Blight Removal on N. Chester Street Sets Stage for New Housing, Businesses and Community Center

(ANNAPOLIS – February 13, 2017) – Governor Larry Hogan last week joined Baltimore City Mayor Catherine E. Pugh; Baltimore City Council President Bernard C. “Jack” Young; Maryland Department of Housing and Community Development Secretary Kenneth C. Holt; Dr. Donte L. Hickman, Sr., Pastor of Southern Baptist Church; and Baltimore City officials and community stakeholders to conduct a demolition marking the latest phase of Project C.O.R.E.’s blight removal on N. Chester Street in Baltimore City. Project C.O.R.E., or Creating Opportunities for Renewal and Enterprise, is a multi-year, city-state partnership to demolish vacant and derelict buildings in Baltimore and replace them with green space or to create the foundation for development.

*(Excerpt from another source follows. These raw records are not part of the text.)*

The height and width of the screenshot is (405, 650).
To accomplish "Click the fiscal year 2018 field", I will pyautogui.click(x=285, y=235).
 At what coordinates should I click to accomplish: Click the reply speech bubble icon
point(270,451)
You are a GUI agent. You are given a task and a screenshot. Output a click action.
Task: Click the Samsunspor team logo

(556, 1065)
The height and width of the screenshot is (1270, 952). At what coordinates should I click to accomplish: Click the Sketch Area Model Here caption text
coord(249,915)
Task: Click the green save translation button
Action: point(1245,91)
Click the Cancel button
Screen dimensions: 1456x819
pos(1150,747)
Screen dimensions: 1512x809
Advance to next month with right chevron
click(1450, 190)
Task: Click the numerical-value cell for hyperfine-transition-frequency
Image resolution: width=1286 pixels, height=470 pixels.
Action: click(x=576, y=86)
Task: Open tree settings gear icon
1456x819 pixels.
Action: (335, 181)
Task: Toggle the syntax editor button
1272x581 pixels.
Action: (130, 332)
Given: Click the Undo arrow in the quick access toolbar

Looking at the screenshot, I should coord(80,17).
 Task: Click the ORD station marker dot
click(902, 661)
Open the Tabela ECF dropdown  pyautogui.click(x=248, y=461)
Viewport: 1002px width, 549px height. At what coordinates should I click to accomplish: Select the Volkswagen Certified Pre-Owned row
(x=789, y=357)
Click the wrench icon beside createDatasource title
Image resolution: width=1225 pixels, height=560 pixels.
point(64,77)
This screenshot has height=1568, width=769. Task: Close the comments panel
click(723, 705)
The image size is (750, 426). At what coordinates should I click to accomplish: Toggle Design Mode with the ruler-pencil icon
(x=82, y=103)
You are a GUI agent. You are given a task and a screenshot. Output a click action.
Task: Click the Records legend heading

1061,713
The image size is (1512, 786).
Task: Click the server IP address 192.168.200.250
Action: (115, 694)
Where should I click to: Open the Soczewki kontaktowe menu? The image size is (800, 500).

“Project C.O.R.E. is truly helping us ensure that Baltimore’s future is better and brighter than its present or past,” said Governor Hogan. “I want to thank all the community organizations, neighborhood associations, and other local stakeholders who are working collaboratively with us to support this transformational revitalization. Today, we are taking yet another step forward and proving that our partnerships and our approach are truly working.”

“Thanks to Project C.O.R.E. funding and our partnership with the state, we can eliminate blighted city blocks in Baltimore and clear the way for future development and productive use,” said Mayor Catherine E. Pugh. “The whole block demolition and site assembly on N. Chester Street is part of a community plan that will support the revitalization efforts currently underway in Broadway East.”

The blight on the 1700 block of N. Chester Street sits less than two blocks from Southern Baptist Church and the Mary Harvin Transformation Center, an affordable senior housing and community center project that was rebuilt after the nearly-completed project was destroyed during the Baltimore civil unrest in 2015. That project, which held its ribbon cutting ceremony in April 2016, was supported with tax credits administered by the Maryland Department of Housing and Community Development.

The N. Chester Street blight removal is “just another mark of progress for the community,” said Pastor Hickman.

The demolition is managed by the Maryland Stadium Authority, which has been overseeing Project C.O.R.E. blight removal activities across the city since last year. The Authority has implemented dust suppression and environmental standards that could be used as a national model for urban blight control.